> _GIVEN PASSAGE_

---------------

Quantization step size adjusting circuit using edge detections

A quantization step size adjusting circuit using edge detection techniques for adjusting quantization step sizes in sampling an image signal to provide a digital signal by controlling an image compression ratio in dependence upon a pixel density representation (levels of sophistication) of an image. The quantization step size adjusting circuit comprises a coordinate converter for providing the image signal representative of a luminance signal and color difference signals, an edge detector for detecting edge values representative of peripheral pixels of a plurality of addresses of the image signal designated by control signals, a block formatting circuit for formatting the image signal into a plurality of image blocks having a predetermined size of pixels, and a circuit for controlling quantization step sizes of the image signal in dependence upon a determination edge values representative of peripheral pixels of a plurality of addresses of the image signal designated by the control signals and a determination of a selected scale factor in accordance with the pixel density representation of the image.

FIELD OF THE INVENTION 
The present invention relates to a quanitzation step size adjusting circuit 
for use in an image compression method recommended by JPEG(the joint group 
of CCITT and ISO), and more particularly, to a quantization step size 
adjusting circuit in which an image is divided into a plurality of blocks 
and quantizing step size is varied in accordance with the image variations 
of the respective blocks to improve the S/N ratio.

---------------

Saved data entries:
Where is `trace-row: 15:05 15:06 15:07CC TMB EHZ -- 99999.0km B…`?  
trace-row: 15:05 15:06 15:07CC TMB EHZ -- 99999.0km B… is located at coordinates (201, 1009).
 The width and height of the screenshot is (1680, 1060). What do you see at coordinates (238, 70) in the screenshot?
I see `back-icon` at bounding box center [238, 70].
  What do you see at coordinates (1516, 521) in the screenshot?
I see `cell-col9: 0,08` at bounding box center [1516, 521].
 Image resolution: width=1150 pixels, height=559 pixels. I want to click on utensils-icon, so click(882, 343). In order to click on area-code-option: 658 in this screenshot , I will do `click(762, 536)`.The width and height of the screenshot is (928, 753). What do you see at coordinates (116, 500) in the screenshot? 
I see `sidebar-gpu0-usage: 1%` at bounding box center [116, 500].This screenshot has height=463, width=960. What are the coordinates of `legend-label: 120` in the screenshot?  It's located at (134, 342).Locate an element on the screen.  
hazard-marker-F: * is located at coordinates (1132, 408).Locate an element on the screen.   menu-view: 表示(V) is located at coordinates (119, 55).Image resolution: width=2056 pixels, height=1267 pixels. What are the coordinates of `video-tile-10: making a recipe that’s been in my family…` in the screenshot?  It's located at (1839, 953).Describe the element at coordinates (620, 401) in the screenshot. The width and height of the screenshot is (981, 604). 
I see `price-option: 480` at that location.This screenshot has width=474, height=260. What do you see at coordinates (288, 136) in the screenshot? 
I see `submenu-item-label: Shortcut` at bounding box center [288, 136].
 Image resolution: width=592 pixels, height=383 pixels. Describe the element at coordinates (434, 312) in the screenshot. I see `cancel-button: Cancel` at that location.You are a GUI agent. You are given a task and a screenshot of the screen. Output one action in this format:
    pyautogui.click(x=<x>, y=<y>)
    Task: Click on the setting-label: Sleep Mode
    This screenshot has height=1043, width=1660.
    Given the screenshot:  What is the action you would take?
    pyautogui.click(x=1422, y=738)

---------------

> _ACTIONS TO TAKE_
[1] Render this sentence from the quantization circuit text in French: "The present invention relates to a quanitzation step size adjusting circuit for use in an image compression method recommended by JPEG(the joint group of CCITT and ISO), and more particularly, to a quantization step size adjusting circuit in which an image is divided into a plurality of blocks and quantizing step size is varied in accordance with the image variations of the respective blocks to improve the S/N ratio."
[2] Proceed with the quantization circuit text, picking up after its final sentence.
These records were taken from a separate source.

> _ANSWERS TO THE EXERCISE_
[1] La présente invention concerne un circuit de réglage du pas de quantification destiné à un procédé de compression d'image recommandé par le JPEG (le groupe conjoint du CCITT et de l'ISO), et plus particulièrement un circuit de réglage du pas de quantification dans lequel une image est divisée en une pluralité de blocs et le pas de quantification varie en fonction des variations d'image des blocs respectifs afin d'améliorer le rapport S/N.

[2]
BACKGROUND OF THE INVENTION 
Generally, as shown in FIG. 1, the image compression method recommended by 
JPEG is carrried out after performing a discrete cosine transformation 
(DCT) conversion in order to carry out data compression within a digital 
image recording and reproducing device. Here, a quantizing step size is 
determined by a certain scaling factor S of a quantizing matrix which 
consists of 8.times.8 blocks, and in which the human optical 
characteristics are taken into account. Even if the quantizing step size 
is decided based on the certain scaling factor S, a sophisticated image 
can not be reproduced accurately and even a simple image requires a large 
amount of memories in its processing. 
SUMMARY OF THE INVENTION 
The present invention is intended to overcome the above described 
disadvantages of the prior art. 
Therefore, it is an object of the present invention to provide a 
quantization step size adjusting circuit using edge detections, in which a 
picture is divided into a plurality of blocks in such a manner that a 
sophisticated image is accorded with a large scaling factor S so as to 
minimize the quantizing step size and to decrease a data compression ratio 
and a simple image is accorded with a small scaling factor S' so as to 
enlarge the quantizing step size and to increase the data compression 
ratio to improve the a signal-to-noise (S/N) ratio.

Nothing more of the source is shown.